Advanced robotics technologies for handling hazardous nuclear waste are essential for cleaning up legacy nuclear waste. The ERL has developed fully autonomous machines that are able to grasp arbitrary objects from random heaps, where one part of an object is occluded by another part. Currently the world's most robust, generalisable and computationally fast autonomous grasping algorithms. For this technology to work -
- No prior knowledge of the object’s appearance or shape is needed.
- No machine learning or training data is needed.
The shape of the object is acquired from partial datasets that have been obtained from the vision system, and is matched to the geometry of the robotic gripper and its fingers.
From a performance point of view (the speed of new grasps and reliability), this technology is second to none. The research team has ergonomically combined autonomous grasping with a haptic input device to enable a human operator to control the remote manipulator while being assisted by the AI.
These algorithms and control methods work with all types of robot arm and gripper. TRL 6+ (where the system adequacy has been validated in a simulated environment) has been demonstrated using large heavy-duty industrial manipulators on nuclear industry sites, under full nuclear safety and national security regulations.
Arbitrary objects that are unknown to the robot, including deformable materials such as rubber gloves, hoses or cables, can be grasped from random, cluttered, self-occluding heaps.

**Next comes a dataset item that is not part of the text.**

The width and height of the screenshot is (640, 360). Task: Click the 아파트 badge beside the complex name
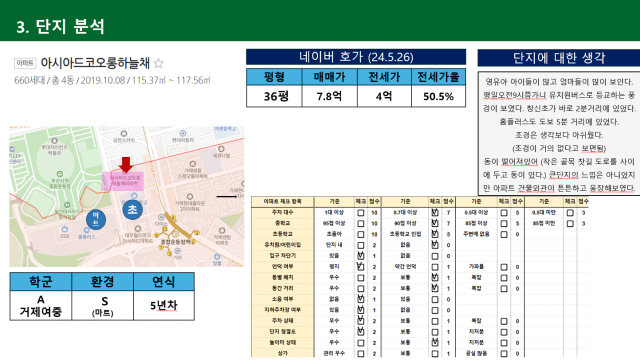(25, 63)
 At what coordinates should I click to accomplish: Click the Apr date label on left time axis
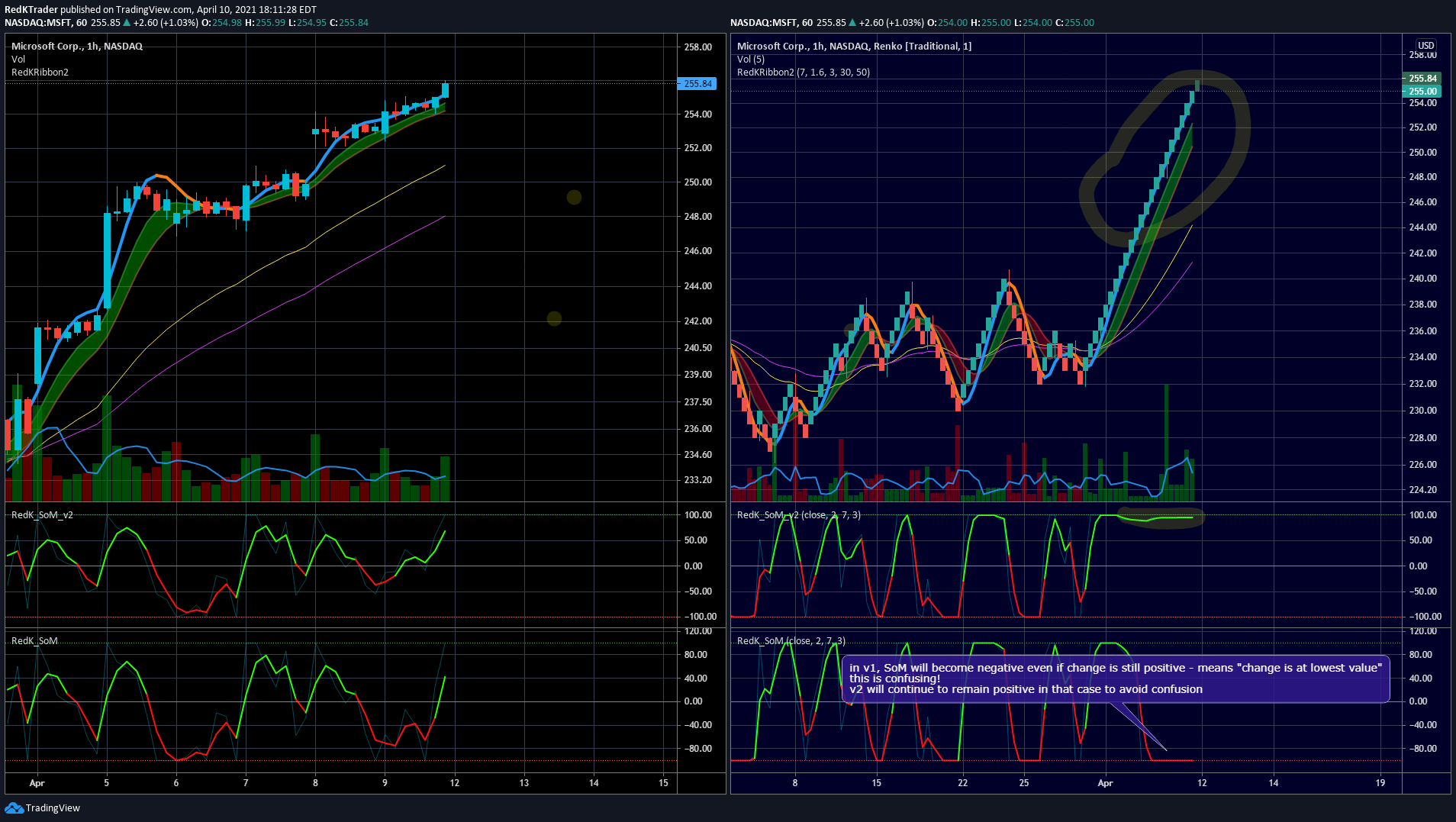(x=37, y=783)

- No machine learning is used, as we solve this purely as a 3D geometry problem with fully explainable, mathematically efficient methods. This may be more palatable to nuclear site operators than black-box learning based approaches.
- No training data is needed.
- The method thus extends to new objects, never seen before by the robot. In contrast, learningbased methods may struggle to extend to objects that greatly differ from those in the training dataset.